Problem to solve. Repeat every record below exactly as it appears.

Given data.

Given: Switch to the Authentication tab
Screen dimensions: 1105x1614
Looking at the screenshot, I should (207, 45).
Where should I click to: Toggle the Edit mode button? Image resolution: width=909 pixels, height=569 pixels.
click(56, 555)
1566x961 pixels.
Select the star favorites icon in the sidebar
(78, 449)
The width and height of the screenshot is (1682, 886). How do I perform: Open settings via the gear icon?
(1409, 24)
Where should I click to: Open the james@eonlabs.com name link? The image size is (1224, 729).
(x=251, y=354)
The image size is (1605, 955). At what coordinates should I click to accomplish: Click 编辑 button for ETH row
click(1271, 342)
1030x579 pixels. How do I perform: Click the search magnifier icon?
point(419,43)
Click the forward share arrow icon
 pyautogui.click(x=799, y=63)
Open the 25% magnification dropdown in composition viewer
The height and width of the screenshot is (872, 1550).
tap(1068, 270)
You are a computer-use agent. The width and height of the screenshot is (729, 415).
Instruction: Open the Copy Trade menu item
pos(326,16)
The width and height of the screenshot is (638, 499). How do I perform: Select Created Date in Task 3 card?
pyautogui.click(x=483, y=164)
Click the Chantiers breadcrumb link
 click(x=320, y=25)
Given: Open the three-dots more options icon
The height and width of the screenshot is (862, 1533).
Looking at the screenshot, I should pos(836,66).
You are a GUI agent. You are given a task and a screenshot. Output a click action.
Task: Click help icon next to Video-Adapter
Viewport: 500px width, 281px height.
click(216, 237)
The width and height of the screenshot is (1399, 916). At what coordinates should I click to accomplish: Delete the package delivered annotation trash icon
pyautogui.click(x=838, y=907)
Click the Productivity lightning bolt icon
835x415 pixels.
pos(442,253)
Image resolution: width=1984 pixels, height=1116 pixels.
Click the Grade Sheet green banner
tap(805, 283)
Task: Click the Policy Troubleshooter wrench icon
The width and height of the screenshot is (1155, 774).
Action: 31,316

Response to the task.
Given: Switch to the Authentication tab
Screen dimensions: 1105x1614
Looking at the screenshot, I should (207, 45).
Where should I click to: Toggle the Edit mode button? Image resolution: width=909 pixels, height=569 pixels.
click(56, 555)
1566x961 pixels.
Select the star favorites icon in the sidebar
(78, 449)
The width and height of the screenshot is (1682, 886). How do I perform: Open settings via the gear icon?
(1409, 24)
Where should I click to: Open the james@eonlabs.com name link? The image size is (1224, 729).
(x=251, y=354)
The image size is (1605, 955). At what coordinates should I click to accomplish: Click 编辑 button for ETH row
click(1271, 342)
1030x579 pixels. How do I perform: Click the search magnifier icon?
point(419,43)
Click the forward share arrow icon
 pyautogui.click(x=799, y=63)
Open the 25% magnification dropdown in composition viewer
The height and width of the screenshot is (872, 1550).
tap(1068, 270)
You are a computer-use agent. The width and height of the screenshot is (729, 415).
Instruction: Open the Copy Trade menu item
pos(326,16)
The width and height of the screenshot is (638, 499). How do I perform: Select Created Date in Task 3 card?
pyautogui.click(x=483, y=164)
Click the Chantiers breadcrumb link
 click(x=320, y=25)
Given: Open the three-dots more options icon
The height and width of the screenshot is (862, 1533).
Looking at the screenshot, I should pos(836,66).
You are a GUI agent. You are given a task and a screenshot. Output a click action.
Task: Click help icon next to Video-Adapter
Viewport: 500px width, 281px height.
click(216, 237)
The width and height of the screenshot is (1399, 916). At what coordinates should I click to accomplish: Delete the package delivered annotation trash icon
pyautogui.click(x=838, y=907)
Click the Productivity lightning bolt icon
835x415 pixels.
pos(442,253)
Image resolution: width=1984 pixels, height=1116 pixels.
Click the Grade Sheet green banner
tap(805, 283)
Task: Click the Policy Troubleshooter wrench icon
The width and height of the screenshot is (1155, 774).
Action: 31,316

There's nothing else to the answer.